> **Task instructions**
Your answer must consist only of the lines from the start of the entries through the line that holds "You are a GUI", copied exactly, with no pictures.
Recorded information below:
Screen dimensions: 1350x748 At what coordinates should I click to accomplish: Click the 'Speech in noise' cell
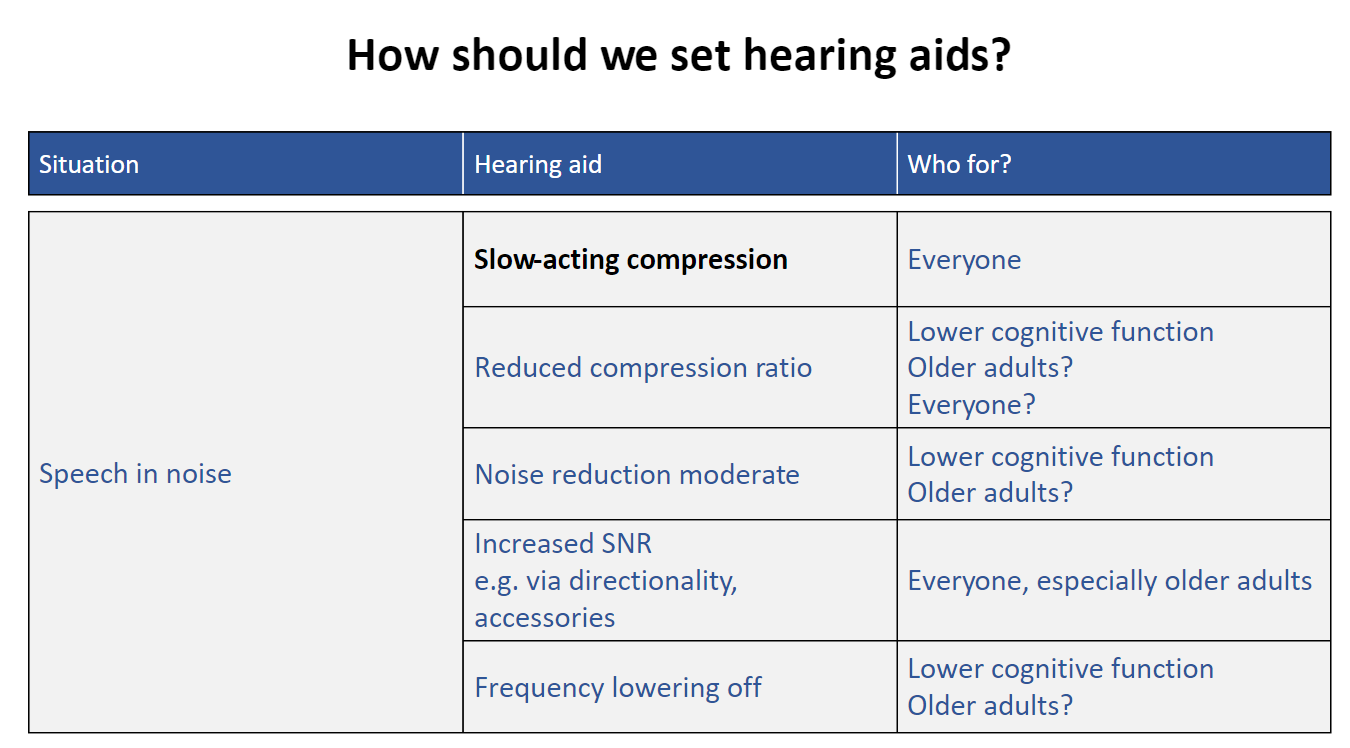pyautogui.click(x=246, y=472)
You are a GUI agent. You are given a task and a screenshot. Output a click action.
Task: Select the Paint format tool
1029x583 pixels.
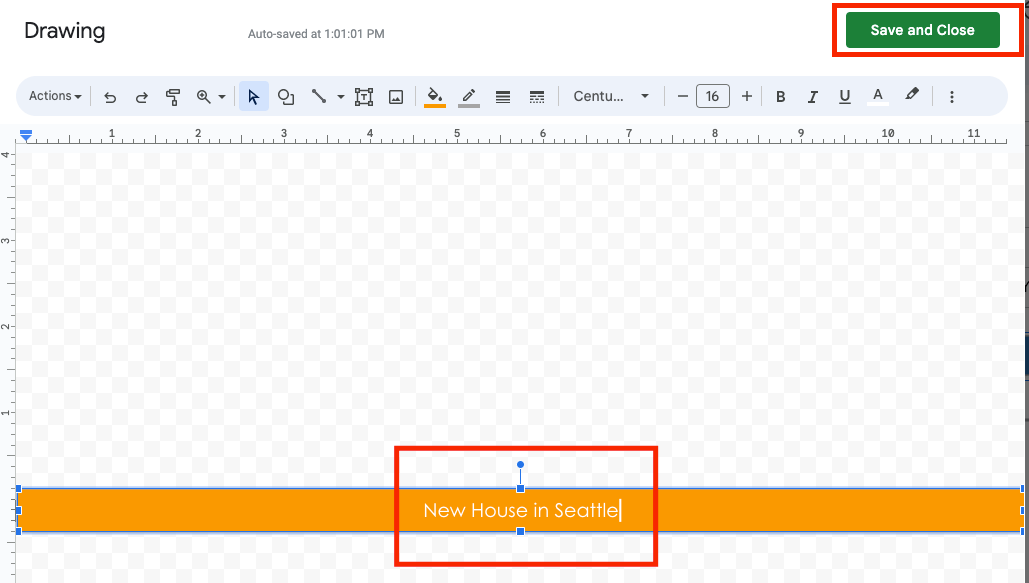[173, 97]
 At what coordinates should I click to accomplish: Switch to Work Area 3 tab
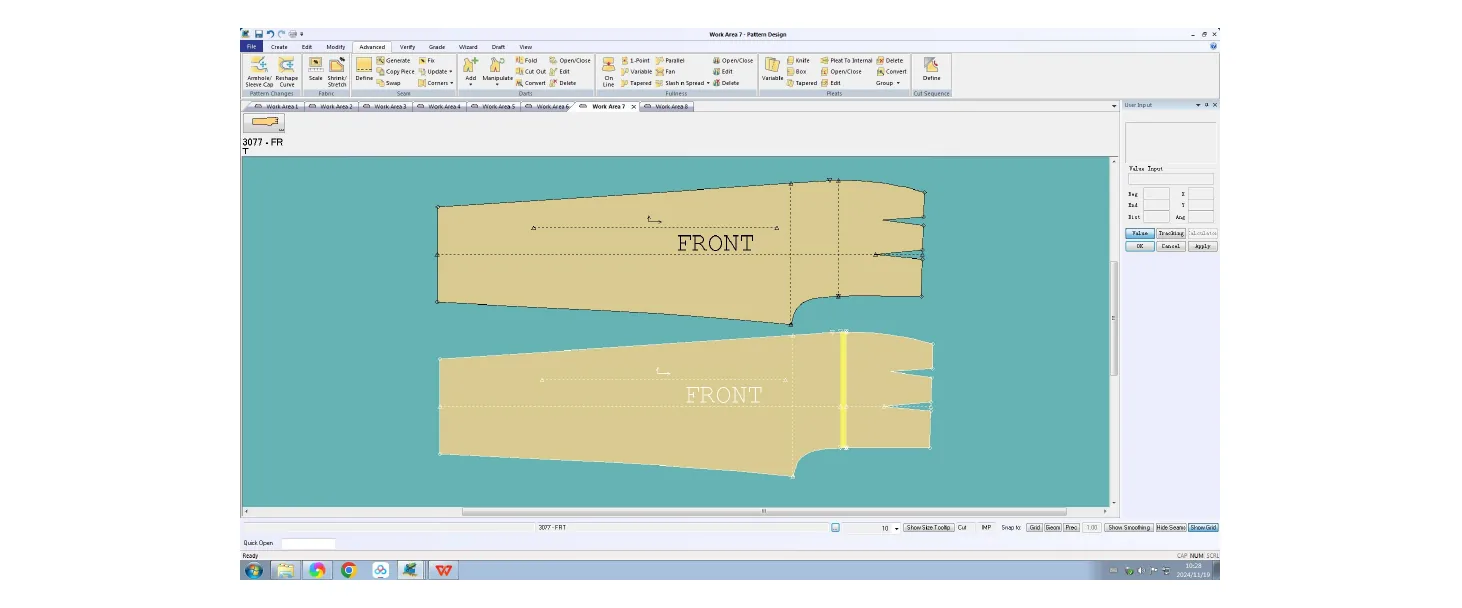point(385,106)
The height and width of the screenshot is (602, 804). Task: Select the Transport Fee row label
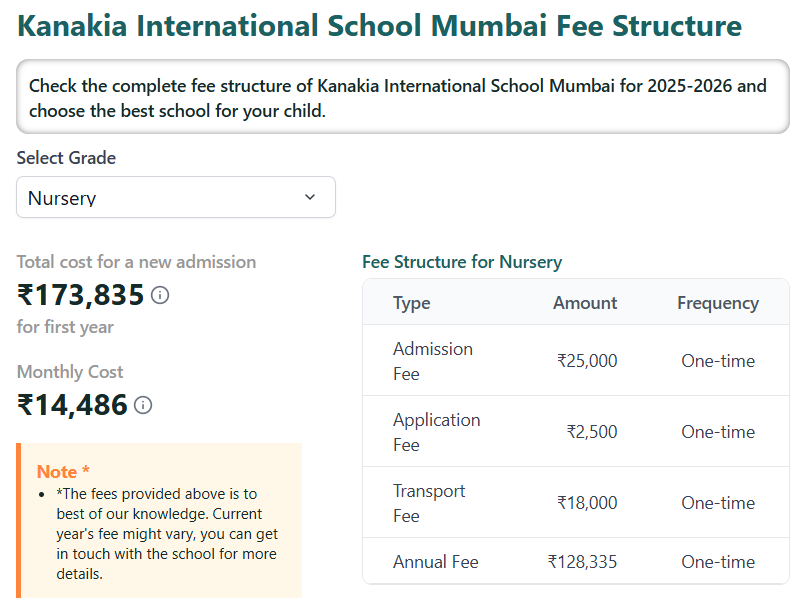429,503
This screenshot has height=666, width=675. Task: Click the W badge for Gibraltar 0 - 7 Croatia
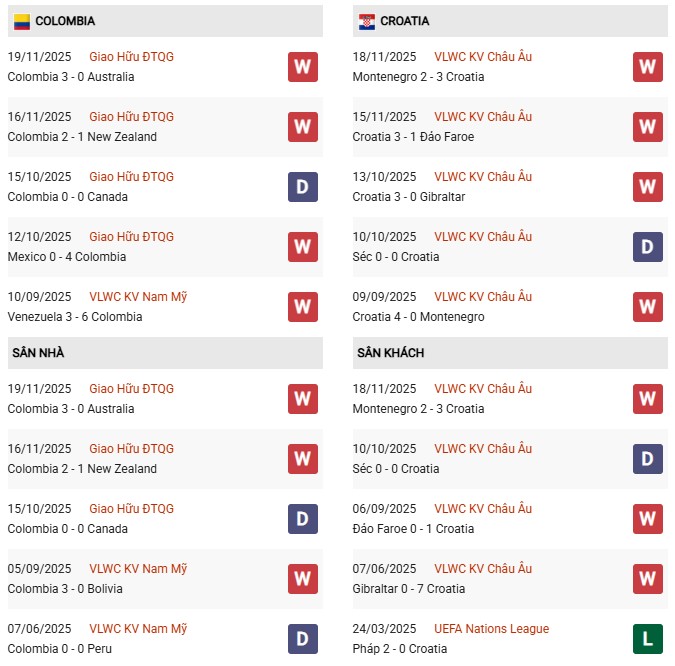(x=648, y=579)
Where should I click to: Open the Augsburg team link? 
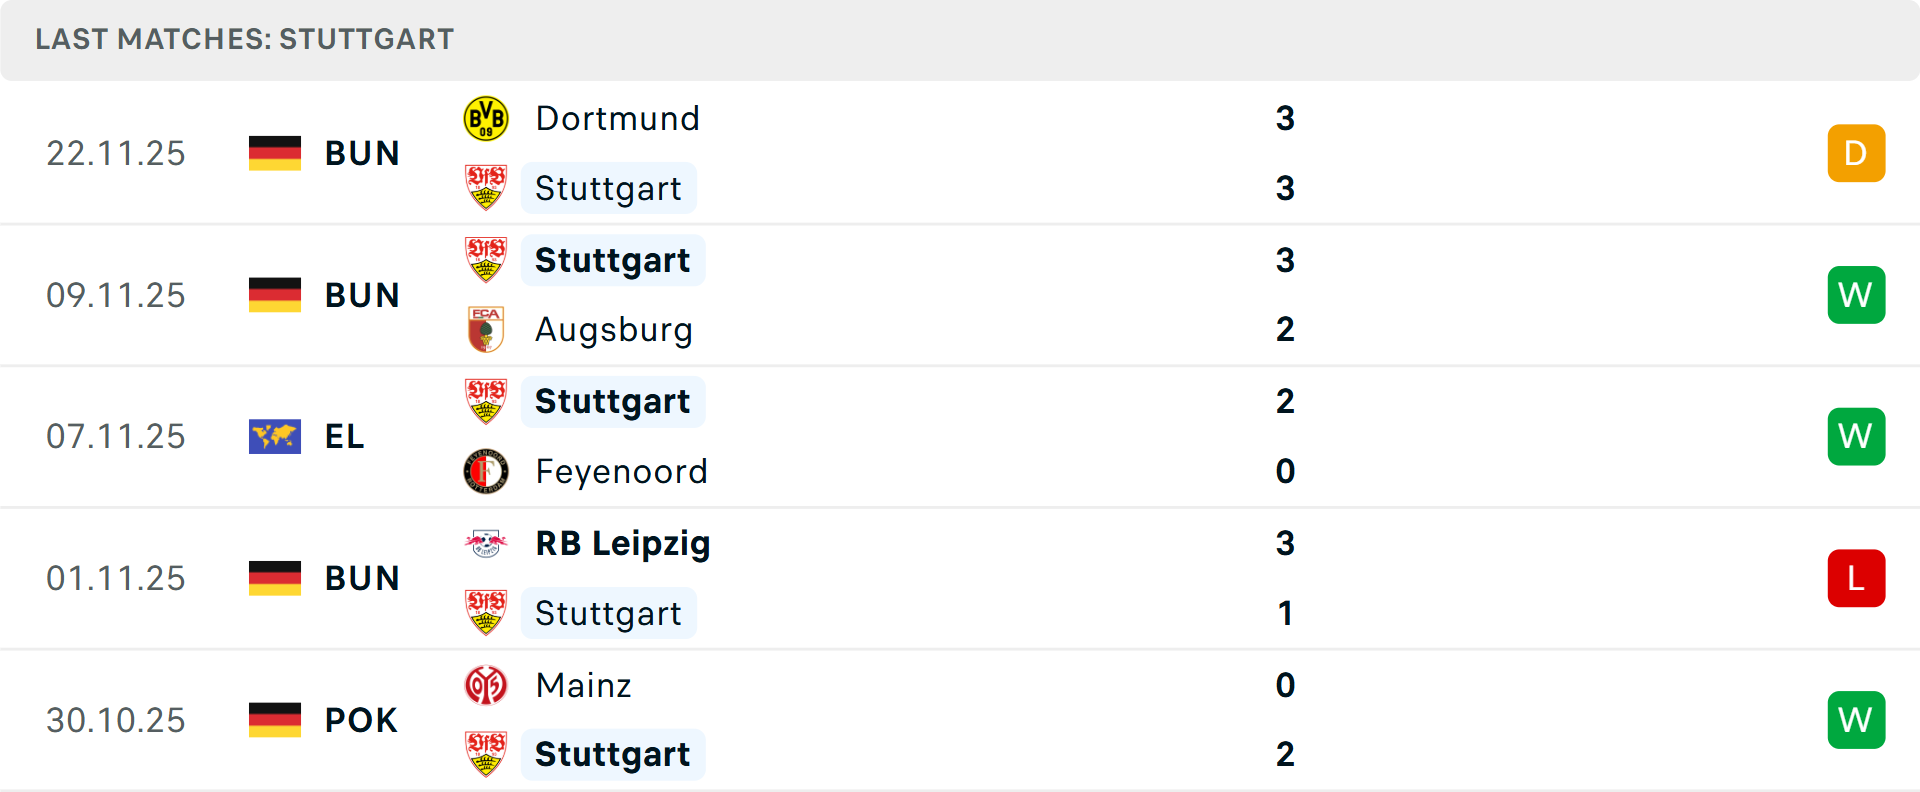point(613,330)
End of Recorded information.
> **Your response**
Screen dimensions: 1350x748 At what coordinates should I click to accomplish: Click the 'Speech in noise' cell
pyautogui.click(x=246, y=472)
You are a GUI agent. You are given a task and a screenshot. Output a click action.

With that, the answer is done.